- [About this exercise]: What lines of the data below hold the string "panel"? Copy each one.

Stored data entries

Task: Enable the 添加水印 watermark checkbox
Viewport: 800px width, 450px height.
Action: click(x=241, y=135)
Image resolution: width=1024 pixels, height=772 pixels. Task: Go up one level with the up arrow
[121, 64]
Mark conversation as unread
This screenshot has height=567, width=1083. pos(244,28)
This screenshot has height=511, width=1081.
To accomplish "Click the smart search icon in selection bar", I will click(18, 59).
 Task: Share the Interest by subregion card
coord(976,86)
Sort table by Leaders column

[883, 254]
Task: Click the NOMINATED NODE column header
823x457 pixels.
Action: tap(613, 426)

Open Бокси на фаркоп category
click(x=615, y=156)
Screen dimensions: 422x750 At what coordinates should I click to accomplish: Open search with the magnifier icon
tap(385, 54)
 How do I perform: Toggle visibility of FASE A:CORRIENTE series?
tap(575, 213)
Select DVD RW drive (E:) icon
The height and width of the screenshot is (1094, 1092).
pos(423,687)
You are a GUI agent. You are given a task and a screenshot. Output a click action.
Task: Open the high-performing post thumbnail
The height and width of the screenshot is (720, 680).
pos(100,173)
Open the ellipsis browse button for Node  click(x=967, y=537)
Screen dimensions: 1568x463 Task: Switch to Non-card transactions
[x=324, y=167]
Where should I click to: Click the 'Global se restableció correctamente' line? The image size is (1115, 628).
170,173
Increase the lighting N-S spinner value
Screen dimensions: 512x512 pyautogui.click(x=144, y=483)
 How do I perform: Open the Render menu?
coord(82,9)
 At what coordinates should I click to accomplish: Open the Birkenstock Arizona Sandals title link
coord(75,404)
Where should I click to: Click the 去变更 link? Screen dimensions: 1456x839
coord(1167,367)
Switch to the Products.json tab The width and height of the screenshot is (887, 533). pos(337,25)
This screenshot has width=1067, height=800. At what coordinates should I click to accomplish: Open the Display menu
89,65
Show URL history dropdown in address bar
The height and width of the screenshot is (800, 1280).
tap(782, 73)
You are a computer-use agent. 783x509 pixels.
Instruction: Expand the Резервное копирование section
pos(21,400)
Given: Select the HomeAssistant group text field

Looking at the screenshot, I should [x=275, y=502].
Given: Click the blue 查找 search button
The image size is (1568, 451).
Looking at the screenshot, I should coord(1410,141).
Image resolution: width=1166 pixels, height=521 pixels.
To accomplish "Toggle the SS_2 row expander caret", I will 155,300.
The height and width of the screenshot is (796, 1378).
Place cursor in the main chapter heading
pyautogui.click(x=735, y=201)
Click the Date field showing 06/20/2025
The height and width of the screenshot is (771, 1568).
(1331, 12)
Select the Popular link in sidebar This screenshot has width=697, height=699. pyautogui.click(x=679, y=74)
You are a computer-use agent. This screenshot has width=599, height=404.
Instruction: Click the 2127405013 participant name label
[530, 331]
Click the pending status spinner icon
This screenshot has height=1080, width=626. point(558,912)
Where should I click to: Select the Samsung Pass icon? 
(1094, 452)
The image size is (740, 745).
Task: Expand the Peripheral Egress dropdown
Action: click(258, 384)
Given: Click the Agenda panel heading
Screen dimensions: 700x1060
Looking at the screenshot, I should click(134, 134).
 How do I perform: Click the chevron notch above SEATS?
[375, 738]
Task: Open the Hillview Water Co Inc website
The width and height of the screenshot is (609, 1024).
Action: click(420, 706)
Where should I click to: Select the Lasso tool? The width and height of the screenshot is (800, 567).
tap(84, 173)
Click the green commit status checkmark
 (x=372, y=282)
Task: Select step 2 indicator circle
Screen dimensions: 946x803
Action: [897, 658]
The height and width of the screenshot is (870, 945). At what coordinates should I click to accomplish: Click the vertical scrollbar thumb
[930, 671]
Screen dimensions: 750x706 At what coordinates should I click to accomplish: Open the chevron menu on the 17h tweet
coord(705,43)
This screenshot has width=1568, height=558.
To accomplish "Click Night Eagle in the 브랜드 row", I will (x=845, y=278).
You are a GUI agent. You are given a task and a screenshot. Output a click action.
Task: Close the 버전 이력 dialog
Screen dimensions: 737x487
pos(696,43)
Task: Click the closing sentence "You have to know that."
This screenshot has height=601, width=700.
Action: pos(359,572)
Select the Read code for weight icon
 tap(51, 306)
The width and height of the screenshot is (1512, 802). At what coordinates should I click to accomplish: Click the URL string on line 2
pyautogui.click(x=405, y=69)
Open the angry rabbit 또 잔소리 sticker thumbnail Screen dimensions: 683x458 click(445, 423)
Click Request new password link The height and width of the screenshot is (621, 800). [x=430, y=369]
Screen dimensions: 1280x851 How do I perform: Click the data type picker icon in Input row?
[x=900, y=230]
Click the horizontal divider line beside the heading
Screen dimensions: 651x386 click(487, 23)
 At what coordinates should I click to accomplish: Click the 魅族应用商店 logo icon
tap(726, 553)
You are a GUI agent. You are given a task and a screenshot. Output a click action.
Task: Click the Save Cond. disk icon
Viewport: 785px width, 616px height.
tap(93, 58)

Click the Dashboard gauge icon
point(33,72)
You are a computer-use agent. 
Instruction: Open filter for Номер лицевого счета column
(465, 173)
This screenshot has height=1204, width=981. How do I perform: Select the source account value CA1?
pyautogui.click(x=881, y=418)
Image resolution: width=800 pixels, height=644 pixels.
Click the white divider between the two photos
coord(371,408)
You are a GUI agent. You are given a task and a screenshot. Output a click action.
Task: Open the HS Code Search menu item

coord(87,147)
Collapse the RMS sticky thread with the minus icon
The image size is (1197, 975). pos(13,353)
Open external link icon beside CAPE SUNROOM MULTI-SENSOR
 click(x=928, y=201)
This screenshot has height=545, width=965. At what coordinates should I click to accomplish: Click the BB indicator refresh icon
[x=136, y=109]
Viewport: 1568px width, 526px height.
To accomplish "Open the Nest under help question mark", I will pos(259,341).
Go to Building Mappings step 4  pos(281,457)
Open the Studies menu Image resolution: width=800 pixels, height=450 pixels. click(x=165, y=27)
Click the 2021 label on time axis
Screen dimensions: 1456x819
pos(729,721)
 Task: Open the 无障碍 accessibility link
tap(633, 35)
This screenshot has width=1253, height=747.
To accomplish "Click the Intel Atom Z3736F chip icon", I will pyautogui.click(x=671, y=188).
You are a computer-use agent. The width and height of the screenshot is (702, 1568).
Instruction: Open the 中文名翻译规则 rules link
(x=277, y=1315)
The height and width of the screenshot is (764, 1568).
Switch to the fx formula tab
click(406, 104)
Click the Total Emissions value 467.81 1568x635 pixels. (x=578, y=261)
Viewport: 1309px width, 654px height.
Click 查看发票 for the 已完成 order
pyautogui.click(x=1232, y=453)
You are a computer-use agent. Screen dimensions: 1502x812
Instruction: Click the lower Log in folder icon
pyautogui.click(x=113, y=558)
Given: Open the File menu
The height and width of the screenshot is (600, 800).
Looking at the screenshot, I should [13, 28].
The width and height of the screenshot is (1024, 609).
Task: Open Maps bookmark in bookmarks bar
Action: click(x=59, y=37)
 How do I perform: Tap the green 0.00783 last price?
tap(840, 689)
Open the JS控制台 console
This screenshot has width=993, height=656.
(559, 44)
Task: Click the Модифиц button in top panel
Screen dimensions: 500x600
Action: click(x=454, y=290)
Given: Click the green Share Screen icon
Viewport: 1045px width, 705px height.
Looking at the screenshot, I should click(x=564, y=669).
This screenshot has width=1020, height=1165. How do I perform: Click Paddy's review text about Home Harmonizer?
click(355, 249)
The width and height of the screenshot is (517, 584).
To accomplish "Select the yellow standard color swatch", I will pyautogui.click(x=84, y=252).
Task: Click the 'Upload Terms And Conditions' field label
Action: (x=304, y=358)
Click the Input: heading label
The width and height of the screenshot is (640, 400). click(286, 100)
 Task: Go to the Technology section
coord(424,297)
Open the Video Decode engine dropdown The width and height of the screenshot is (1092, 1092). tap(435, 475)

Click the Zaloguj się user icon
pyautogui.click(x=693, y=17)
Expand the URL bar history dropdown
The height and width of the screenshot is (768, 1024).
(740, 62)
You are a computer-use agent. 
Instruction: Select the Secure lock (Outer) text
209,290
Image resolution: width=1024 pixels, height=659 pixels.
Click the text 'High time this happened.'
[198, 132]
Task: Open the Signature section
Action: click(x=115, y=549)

- [Exercise solution]:
Given: Click the Agenda panel heading
Task: Click the Модифиц button in top panel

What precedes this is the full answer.